NMA Challenges EPA’s Endangerment Finding, Sees Blow to Economic Recovery
National Mining Association (NMA) President and CEO Hal Quinn issued the following statement after the association filed with the U.S. Court of Appeals for the D.C. Circuit a petition for review of the Environmental Protection Agency’s (EPA) Dec. 15 endangerment finding:
“In concluding that greenhouse gases pose serious risks that justify regulation, EPA failed to fully examine the far-reaching impacts that such regulations could have on American mining and the nation’s economy. The agency arrived at its finding after cavalierly disregarding potential economic impacts it, itself, identified.

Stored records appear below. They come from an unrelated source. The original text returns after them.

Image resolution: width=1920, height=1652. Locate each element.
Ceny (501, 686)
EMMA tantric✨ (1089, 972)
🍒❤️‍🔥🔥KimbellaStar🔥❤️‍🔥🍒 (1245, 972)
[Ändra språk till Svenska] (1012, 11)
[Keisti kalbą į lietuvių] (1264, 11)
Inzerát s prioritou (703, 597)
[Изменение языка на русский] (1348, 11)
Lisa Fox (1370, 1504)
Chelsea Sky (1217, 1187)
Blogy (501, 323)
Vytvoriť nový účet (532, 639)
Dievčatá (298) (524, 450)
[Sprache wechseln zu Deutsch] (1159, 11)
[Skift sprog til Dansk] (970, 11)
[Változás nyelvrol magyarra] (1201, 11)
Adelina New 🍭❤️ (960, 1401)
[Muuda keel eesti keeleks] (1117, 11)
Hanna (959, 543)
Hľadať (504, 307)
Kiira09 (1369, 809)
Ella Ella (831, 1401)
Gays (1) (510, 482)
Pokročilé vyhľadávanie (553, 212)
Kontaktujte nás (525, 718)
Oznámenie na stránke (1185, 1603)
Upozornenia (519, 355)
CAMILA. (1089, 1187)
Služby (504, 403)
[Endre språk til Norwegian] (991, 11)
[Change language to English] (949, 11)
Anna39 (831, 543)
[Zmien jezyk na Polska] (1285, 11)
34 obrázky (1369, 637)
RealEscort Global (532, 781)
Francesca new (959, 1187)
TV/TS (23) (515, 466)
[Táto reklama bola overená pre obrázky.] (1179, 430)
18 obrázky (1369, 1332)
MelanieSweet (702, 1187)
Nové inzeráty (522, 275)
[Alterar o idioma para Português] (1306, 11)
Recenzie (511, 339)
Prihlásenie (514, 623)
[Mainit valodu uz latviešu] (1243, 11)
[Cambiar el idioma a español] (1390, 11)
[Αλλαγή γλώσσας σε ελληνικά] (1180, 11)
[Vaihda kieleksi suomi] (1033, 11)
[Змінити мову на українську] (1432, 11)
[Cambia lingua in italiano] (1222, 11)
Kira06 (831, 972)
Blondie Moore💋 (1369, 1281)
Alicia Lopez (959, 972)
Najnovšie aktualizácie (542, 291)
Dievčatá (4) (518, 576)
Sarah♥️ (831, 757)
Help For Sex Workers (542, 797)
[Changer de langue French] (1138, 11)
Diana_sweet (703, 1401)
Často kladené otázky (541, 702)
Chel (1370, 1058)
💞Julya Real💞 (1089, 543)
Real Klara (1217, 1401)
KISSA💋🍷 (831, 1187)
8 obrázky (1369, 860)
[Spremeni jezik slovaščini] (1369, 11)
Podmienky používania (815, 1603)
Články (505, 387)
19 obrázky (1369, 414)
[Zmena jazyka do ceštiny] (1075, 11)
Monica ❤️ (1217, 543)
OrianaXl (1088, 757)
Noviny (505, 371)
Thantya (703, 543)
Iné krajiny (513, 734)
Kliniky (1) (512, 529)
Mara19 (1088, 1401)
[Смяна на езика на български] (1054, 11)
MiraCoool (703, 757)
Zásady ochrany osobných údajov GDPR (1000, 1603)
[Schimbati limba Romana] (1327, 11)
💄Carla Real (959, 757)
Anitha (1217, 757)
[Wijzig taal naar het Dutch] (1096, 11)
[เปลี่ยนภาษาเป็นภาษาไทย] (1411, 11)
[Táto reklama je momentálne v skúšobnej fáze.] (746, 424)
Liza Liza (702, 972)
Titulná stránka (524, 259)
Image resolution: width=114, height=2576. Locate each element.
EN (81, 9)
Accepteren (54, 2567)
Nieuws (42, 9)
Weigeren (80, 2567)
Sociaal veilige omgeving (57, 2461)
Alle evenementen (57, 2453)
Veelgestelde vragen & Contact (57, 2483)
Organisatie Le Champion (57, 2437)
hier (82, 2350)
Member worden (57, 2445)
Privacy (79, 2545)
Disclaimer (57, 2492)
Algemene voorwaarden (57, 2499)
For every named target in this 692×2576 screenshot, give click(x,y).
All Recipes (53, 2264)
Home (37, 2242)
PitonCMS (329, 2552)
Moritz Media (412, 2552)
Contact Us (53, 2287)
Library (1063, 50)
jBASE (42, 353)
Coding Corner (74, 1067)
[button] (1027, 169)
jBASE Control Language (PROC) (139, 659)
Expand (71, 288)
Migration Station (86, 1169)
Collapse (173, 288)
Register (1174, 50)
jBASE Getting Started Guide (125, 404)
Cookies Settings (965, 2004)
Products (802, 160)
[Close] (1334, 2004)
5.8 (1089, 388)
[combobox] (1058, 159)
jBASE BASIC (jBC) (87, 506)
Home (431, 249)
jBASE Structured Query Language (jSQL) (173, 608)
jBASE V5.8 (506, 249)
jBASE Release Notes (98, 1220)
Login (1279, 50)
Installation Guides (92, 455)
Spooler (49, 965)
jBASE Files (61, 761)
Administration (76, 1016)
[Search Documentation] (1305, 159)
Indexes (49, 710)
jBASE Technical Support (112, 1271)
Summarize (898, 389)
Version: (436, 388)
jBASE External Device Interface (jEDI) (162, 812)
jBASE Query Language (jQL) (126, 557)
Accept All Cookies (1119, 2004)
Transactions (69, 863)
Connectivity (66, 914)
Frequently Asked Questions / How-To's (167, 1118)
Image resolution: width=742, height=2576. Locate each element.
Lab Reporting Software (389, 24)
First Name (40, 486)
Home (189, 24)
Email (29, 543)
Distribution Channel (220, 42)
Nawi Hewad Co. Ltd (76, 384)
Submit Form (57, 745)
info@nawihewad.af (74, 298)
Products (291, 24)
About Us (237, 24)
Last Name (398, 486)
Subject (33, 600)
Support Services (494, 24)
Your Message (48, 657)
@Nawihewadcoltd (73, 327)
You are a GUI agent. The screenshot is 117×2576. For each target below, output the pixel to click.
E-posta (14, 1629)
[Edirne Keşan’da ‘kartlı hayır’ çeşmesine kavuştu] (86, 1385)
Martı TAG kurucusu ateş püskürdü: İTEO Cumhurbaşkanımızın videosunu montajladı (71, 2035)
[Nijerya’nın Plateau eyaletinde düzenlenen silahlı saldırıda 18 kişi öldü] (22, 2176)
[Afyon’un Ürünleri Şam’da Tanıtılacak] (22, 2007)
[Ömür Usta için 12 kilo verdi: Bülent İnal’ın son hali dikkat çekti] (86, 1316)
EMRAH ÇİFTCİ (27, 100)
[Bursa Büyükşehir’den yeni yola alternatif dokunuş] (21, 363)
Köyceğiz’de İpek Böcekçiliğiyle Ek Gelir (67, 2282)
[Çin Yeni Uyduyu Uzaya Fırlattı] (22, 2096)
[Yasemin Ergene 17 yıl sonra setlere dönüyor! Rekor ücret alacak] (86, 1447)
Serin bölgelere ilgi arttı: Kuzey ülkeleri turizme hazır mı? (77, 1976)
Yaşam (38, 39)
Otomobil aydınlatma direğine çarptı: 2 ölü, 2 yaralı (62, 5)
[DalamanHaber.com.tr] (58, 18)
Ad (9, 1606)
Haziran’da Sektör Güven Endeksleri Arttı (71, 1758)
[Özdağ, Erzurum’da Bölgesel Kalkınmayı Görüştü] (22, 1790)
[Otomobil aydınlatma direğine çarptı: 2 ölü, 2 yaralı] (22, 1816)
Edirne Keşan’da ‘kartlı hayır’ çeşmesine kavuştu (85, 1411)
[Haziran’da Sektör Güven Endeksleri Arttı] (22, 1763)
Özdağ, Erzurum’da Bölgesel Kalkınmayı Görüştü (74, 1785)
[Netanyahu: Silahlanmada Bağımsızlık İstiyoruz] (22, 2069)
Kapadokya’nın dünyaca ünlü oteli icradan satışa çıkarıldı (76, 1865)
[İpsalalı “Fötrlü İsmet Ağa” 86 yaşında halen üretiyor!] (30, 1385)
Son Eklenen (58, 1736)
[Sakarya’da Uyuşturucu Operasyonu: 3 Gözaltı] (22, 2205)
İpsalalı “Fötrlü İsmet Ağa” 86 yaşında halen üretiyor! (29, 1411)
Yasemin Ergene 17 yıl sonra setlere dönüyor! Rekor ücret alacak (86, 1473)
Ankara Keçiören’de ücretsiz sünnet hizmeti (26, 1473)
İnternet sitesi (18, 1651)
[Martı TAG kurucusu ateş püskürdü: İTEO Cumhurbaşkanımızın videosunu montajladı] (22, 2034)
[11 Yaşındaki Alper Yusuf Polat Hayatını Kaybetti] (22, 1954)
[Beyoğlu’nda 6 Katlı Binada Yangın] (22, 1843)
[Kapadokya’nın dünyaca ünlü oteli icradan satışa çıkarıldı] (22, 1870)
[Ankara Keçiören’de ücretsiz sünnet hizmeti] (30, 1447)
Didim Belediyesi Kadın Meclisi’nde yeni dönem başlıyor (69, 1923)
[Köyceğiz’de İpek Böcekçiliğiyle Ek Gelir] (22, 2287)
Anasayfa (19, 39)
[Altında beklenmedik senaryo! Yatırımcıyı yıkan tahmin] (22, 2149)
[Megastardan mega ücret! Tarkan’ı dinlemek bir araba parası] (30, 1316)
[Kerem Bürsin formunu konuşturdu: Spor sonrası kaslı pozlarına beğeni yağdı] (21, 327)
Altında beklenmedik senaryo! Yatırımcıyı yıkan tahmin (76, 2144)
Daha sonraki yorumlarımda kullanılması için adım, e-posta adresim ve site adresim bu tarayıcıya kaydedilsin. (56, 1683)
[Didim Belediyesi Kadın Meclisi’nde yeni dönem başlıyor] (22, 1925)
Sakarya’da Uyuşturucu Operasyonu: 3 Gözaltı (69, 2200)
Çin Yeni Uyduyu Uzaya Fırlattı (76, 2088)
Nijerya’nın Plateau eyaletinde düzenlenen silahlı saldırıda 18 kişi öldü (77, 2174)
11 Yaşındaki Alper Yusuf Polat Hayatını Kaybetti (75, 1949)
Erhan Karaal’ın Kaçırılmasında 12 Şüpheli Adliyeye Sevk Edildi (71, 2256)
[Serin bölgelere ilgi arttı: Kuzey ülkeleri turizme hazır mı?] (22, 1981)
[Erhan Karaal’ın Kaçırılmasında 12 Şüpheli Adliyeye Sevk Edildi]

“EPA’s own estimation is that more than six million sources could be swept into a comprehensive regulatory program requiring the issuance of more than 40,000 permits each year – extending average permit approval times by a decade. This calamitous outcome would put economic recovery on ‘hold’ indefinitely. EPA’s hope to avoid this calamity hangs by a thread. The agency believes it can raise the threshold for regulated sources that is clearly stipulated in the Clean Air Act, despite explicit warnings from the Supreme Court not to presume ‘a roving license to ignore’ statutory limits.
“NMA also questions EPA’s procedure for making the finding. Rather than conduct a new, independent analysis of updated and existing climate change related science and respond to the peer-reviewed scientific information it received earlier, EPA merely endorsed the previous conclusions of various bodies without offering a reasoned assessment of subsequent data.”